Swing & Short Term Strategy: TradingView

TradingView is my primary charting platform for swing trading and broader market analysis. It is browser-based, which means it works anywhere and the alert system is excellent for monitoring levels when you are away from the desk.

Execution

Swing Strategy: CMC Markets

CMC Markets is my execution platform for swing trades.. Their platform is clean and spreads are competitive.

Short Term Strategy: Currently I trade for ARB TG and use Trading Technologies’ X-Trader.

News

For news, I use Newsquawk as my primary news source. It is an audio and text feed that squawks market-moving news in real time, seconds ahead of most retail sources. I know it is fashionable in some circles to ignore news entirely and trade purely from price action but I disagree with this approach. News moves markets. You do not have to trade the news to benefit from knowing when it is coming and understanding its impact.

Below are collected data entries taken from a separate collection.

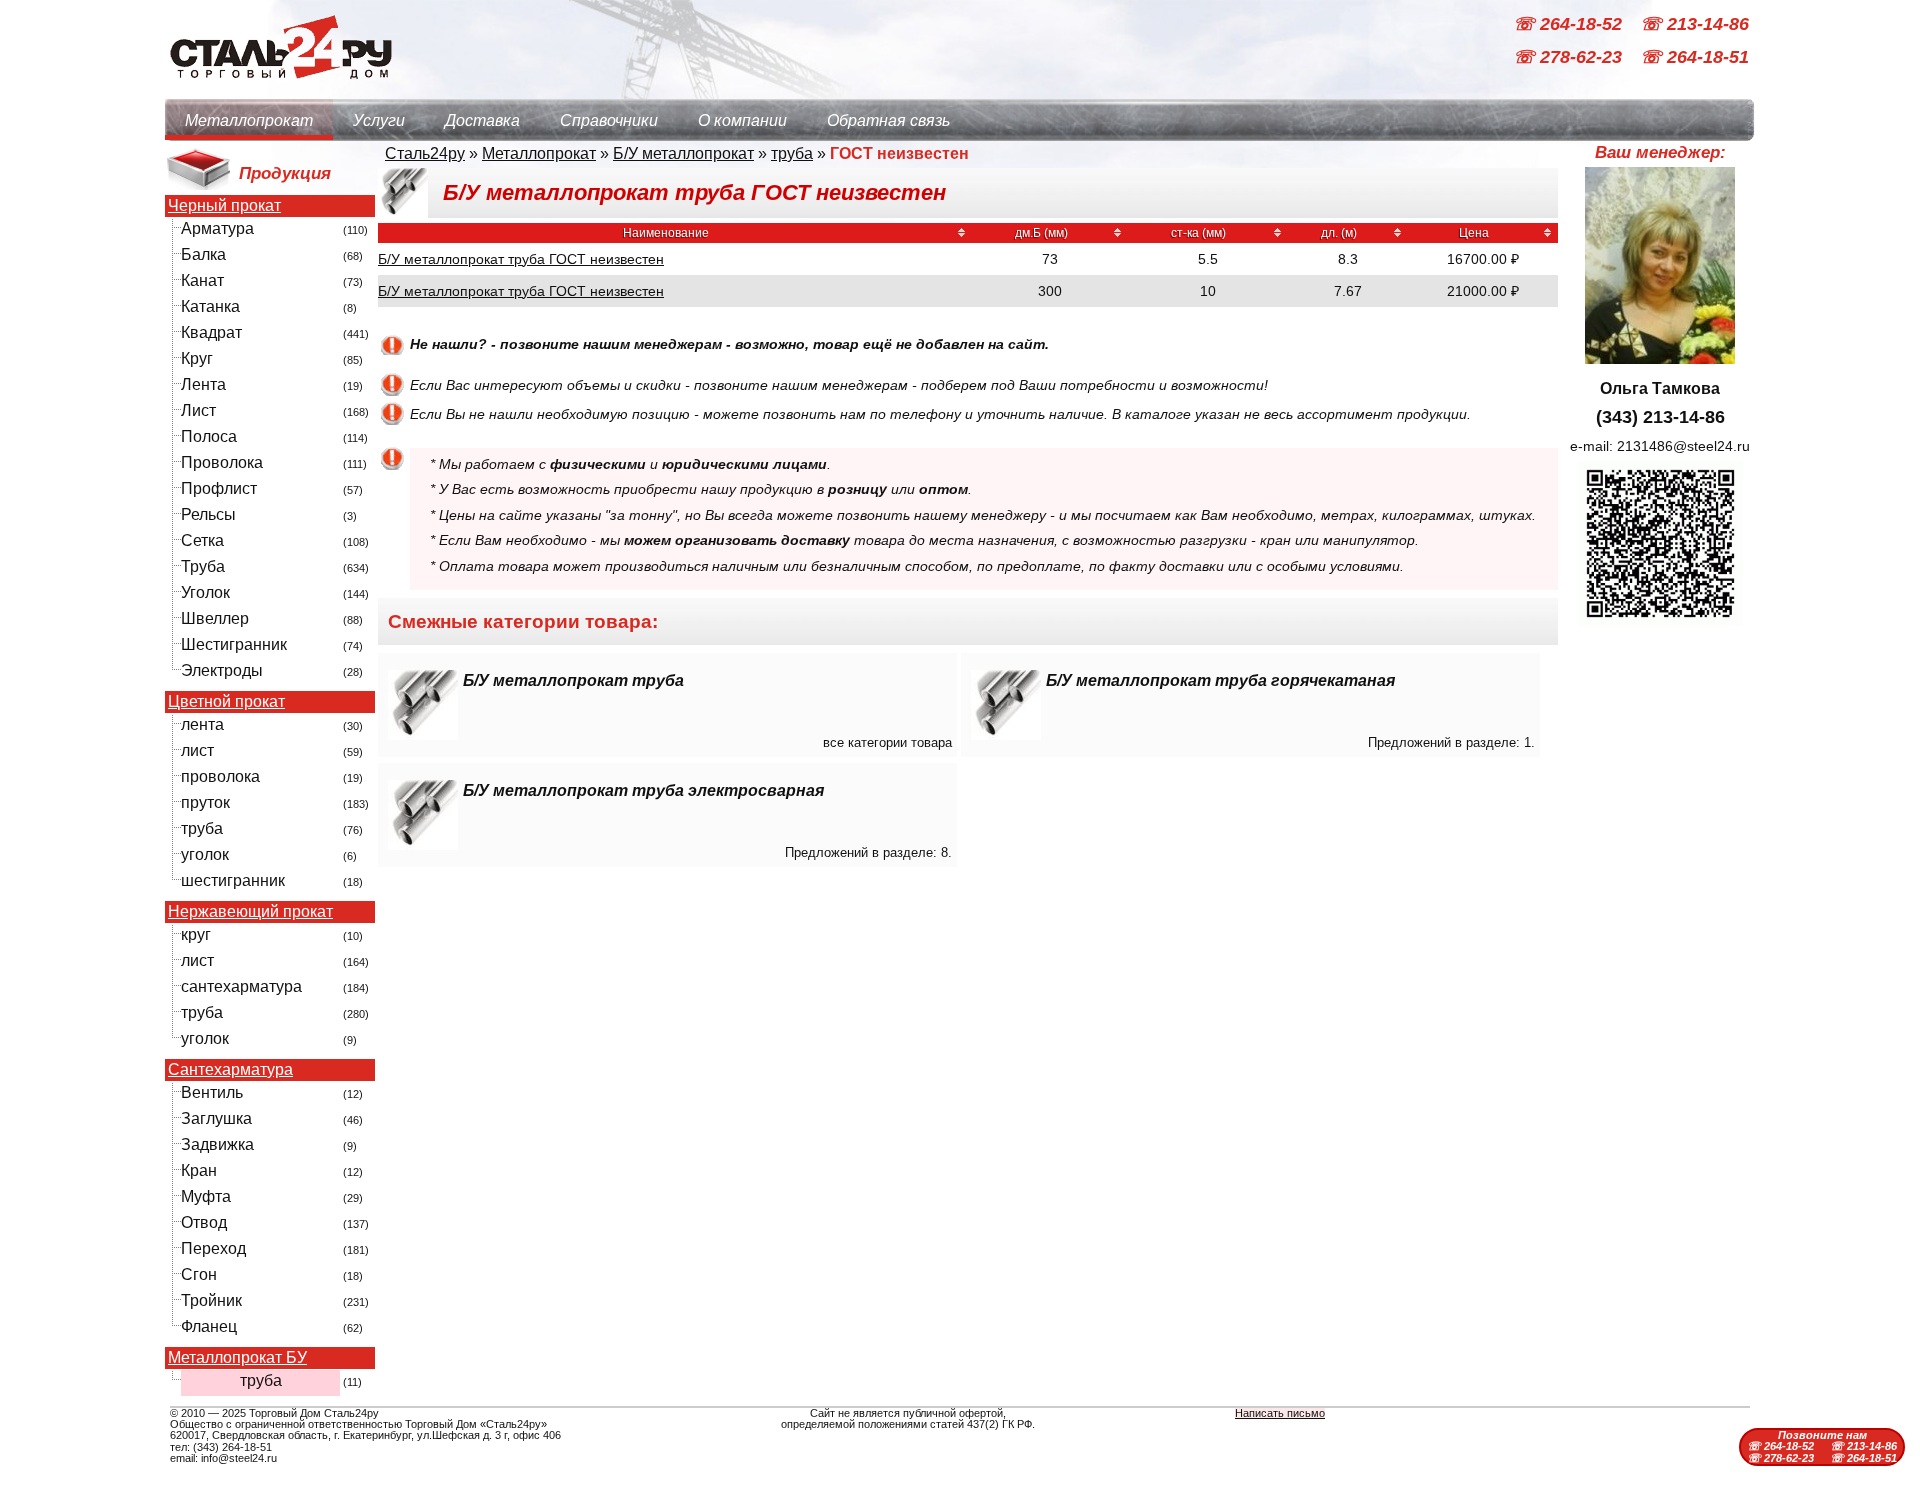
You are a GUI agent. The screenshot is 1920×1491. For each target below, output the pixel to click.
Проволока (222, 462)
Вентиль (212, 1092)
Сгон (199, 1274)
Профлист (219, 488)
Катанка (210, 306)
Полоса (209, 436)
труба (202, 828)
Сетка (202, 540)
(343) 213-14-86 (1660, 417)
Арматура (217, 228)
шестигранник (233, 880)
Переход (213, 1248)
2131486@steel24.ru (1683, 446)
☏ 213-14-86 (1694, 24)
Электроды (222, 670)
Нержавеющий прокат (250, 912)
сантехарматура (241, 986)
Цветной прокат (226, 702)
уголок (205, 854)
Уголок (205, 592)
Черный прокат (224, 206)
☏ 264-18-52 (1570, 24)
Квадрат (211, 332)
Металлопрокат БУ (237, 1358)
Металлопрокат (249, 120)
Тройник (211, 1300)
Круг (197, 358)
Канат (202, 280)
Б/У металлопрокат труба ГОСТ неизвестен (521, 259)
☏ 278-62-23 (1570, 58)
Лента (203, 384)
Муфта (206, 1196)
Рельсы (208, 514)
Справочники (609, 120)
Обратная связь (888, 120)
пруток (205, 802)
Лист (198, 410)
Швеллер (215, 618)
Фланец (209, 1326)
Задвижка (217, 1144)
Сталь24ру (425, 153)
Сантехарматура (230, 1070)
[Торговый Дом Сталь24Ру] (280, 89)
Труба (203, 566)
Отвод (204, 1222)
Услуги (379, 120)
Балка (203, 254)
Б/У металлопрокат (683, 153)
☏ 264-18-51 (1694, 58)
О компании (742, 120)
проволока (220, 776)
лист (197, 750)
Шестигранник (234, 644)
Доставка (482, 120)
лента (202, 724)
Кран (199, 1170)
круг (196, 934)
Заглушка (216, 1118)
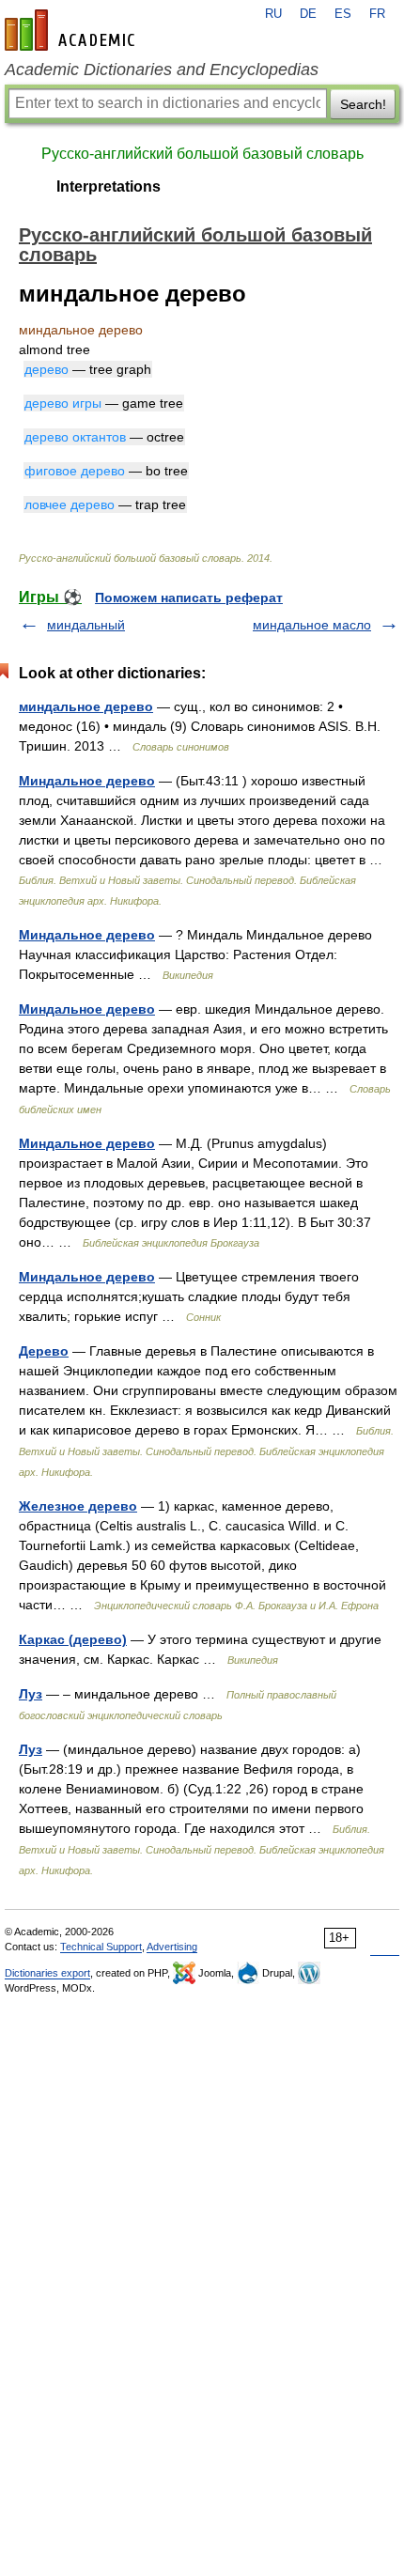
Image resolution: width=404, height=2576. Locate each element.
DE (308, 14)
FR (377, 14)
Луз (30, 1693)
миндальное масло (312, 624)
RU (273, 14)
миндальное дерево (86, 706)
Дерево (44, 1350)
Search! (363, 104)
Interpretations (108, 186)
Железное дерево (78, 1505)
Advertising (172, 1946)
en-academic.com (72, 30)
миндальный (86, 624)
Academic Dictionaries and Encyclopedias (162, 69)
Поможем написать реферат (189, 597)
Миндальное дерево (87, 780)
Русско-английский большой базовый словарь (202, 154)
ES (342, 14)
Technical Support (101, 1946)
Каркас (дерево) (73, 1639)
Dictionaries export (47, 1973)
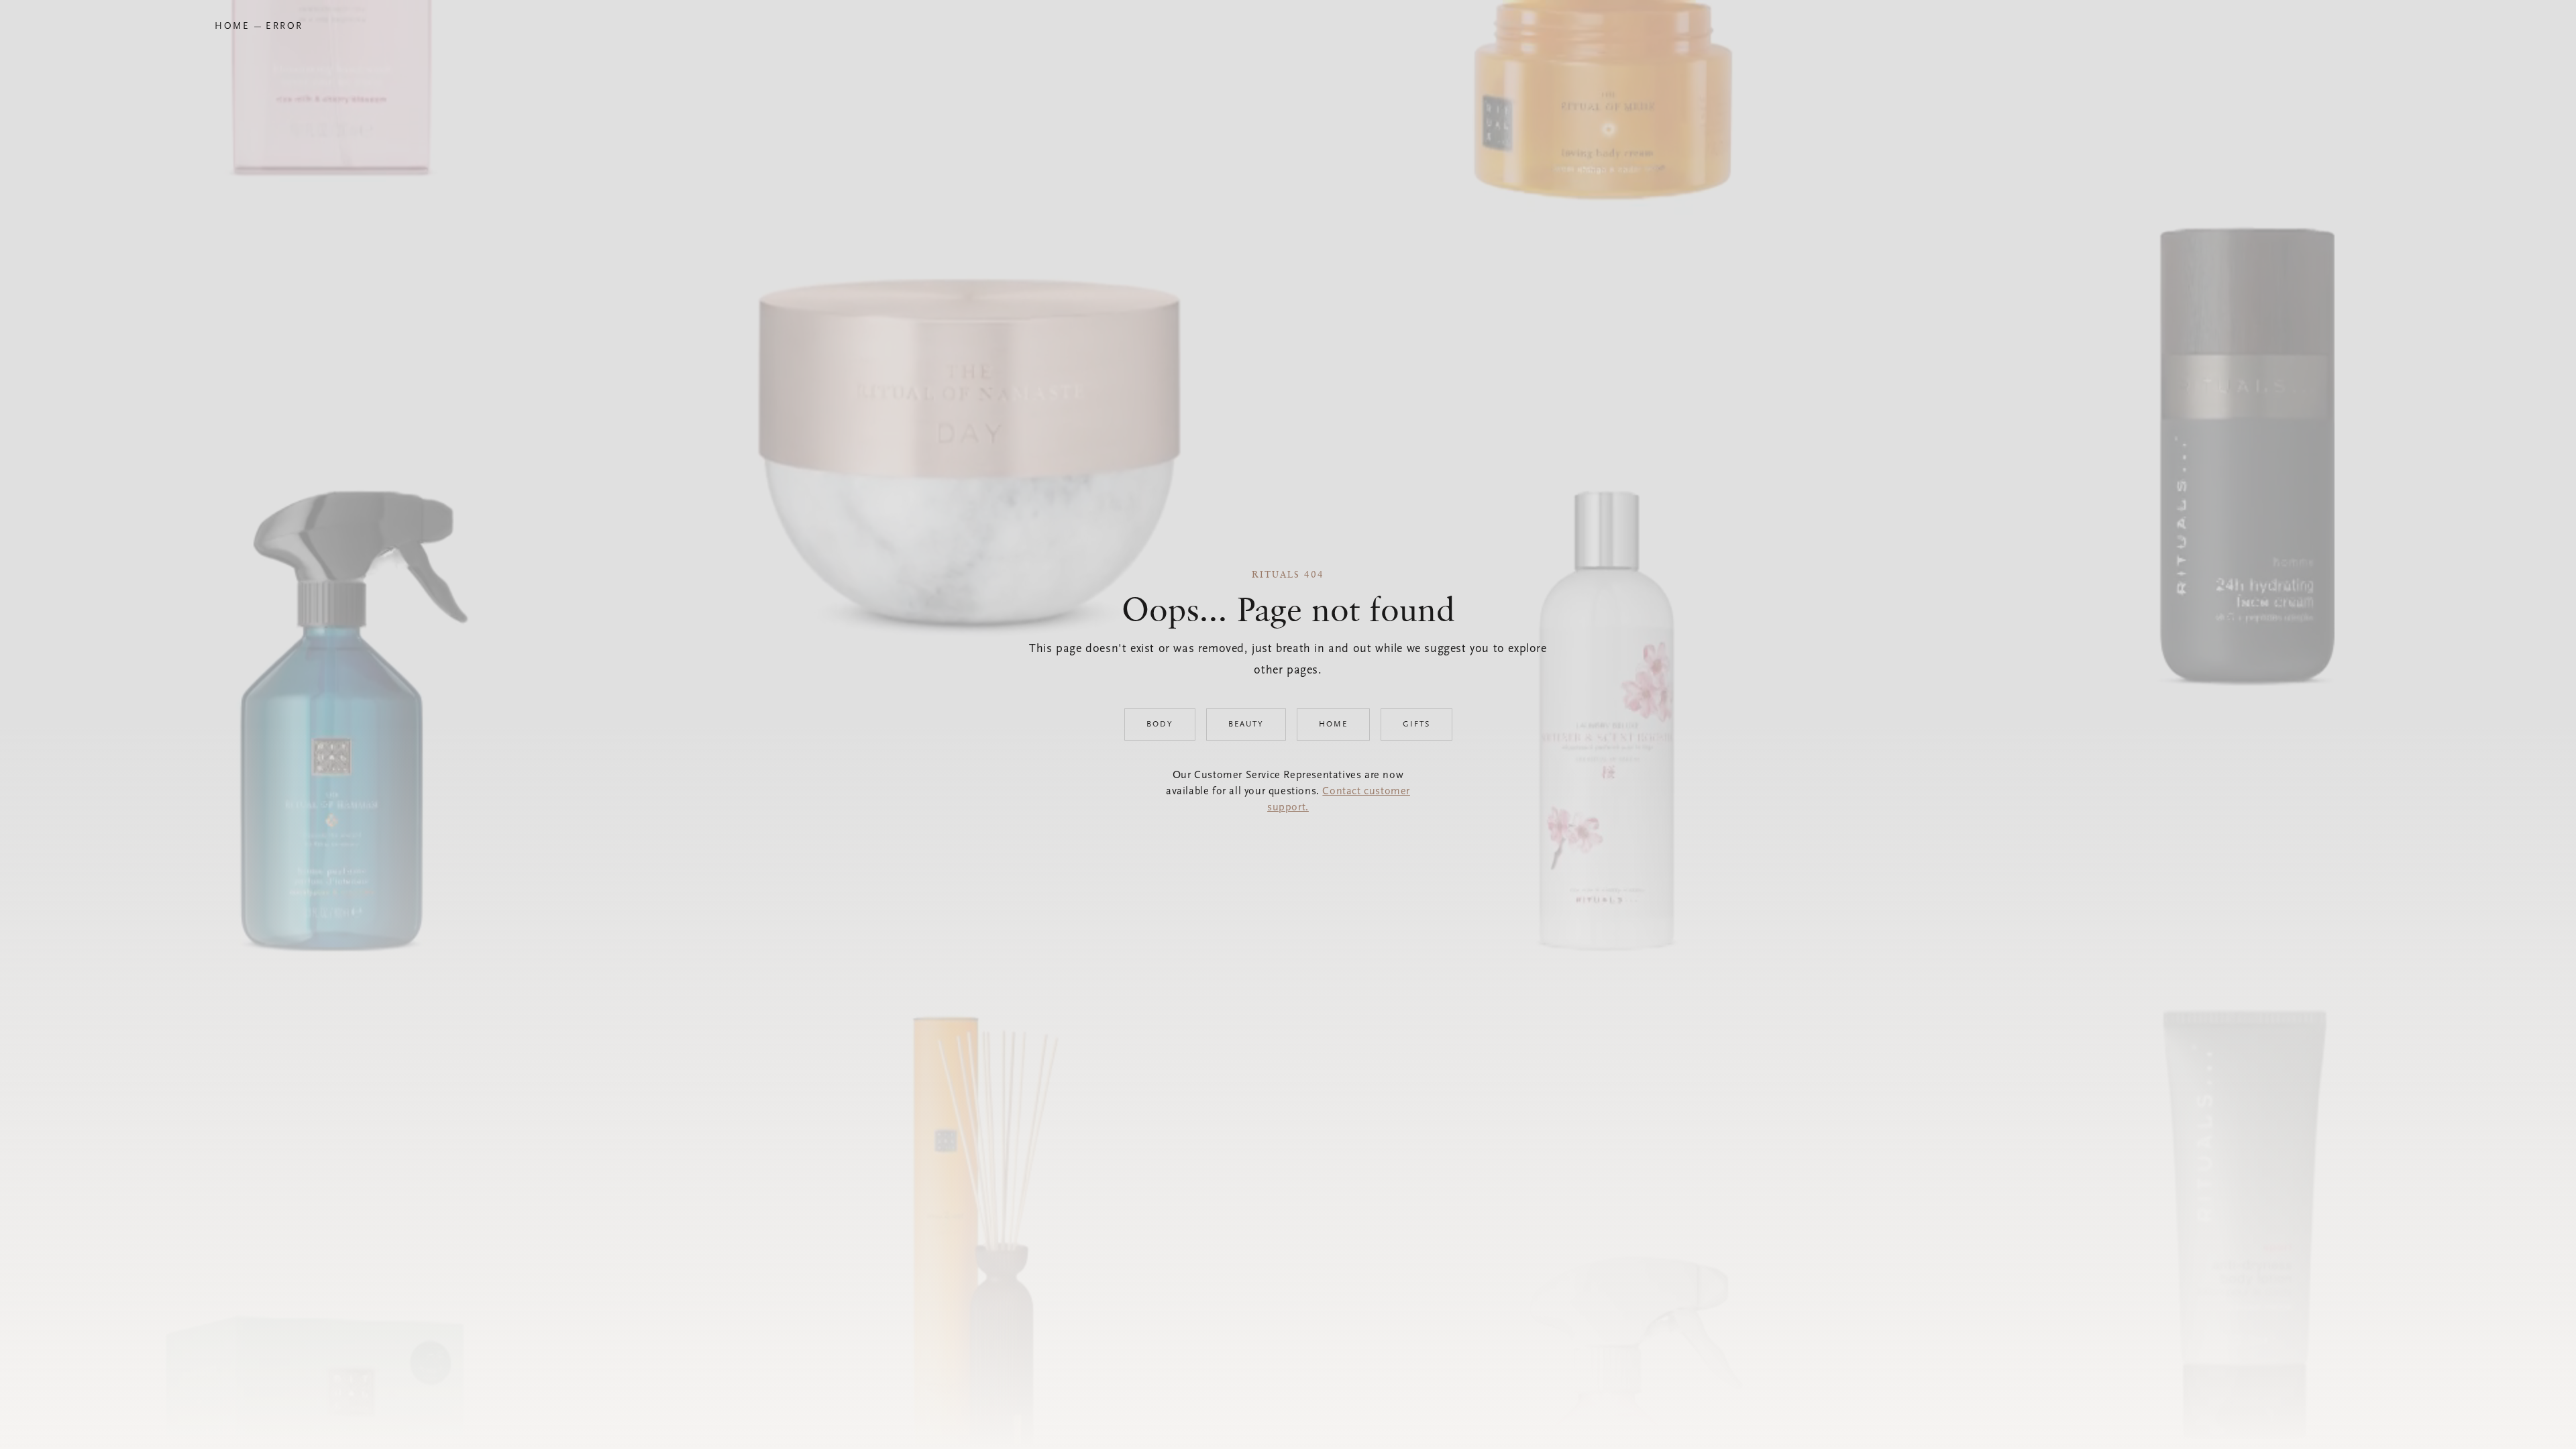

I also use XPro formerly known as TweetDeck, now rebranded following X’s rebrand from Twitter, to monitor specific accounts throughout the trading day.

X can be a significant distraction if you follow too many people indiscriminately. The advantage of XPro is the column system, which lets you build curated feeds of specific accounts. My setup includes a dedicated “news” column containing only institutional-grade breaking news sources, and a separate column for a small number of traders whose commentary I find genuinely useful. The noise is filtered out entirely.

Trading Journal

I use EdgeWonk to record my trades and analyse my performance.

Journalling is not optional if you want to improve as a trader. Your trading journal is the only objective record of your actual performance — stripped of the selective memory and post-hoc rationalisation that most traders apply to their results.

EdgeWonk allows you to tag trades by setup type, session, instrument and a range of other variables, and then run analytics across those tags. Over time this tells you which setups are genuinely profitable for you, which sessions you perform best in, and where your edge actually lies versus where you think it lies. These two things are often very different.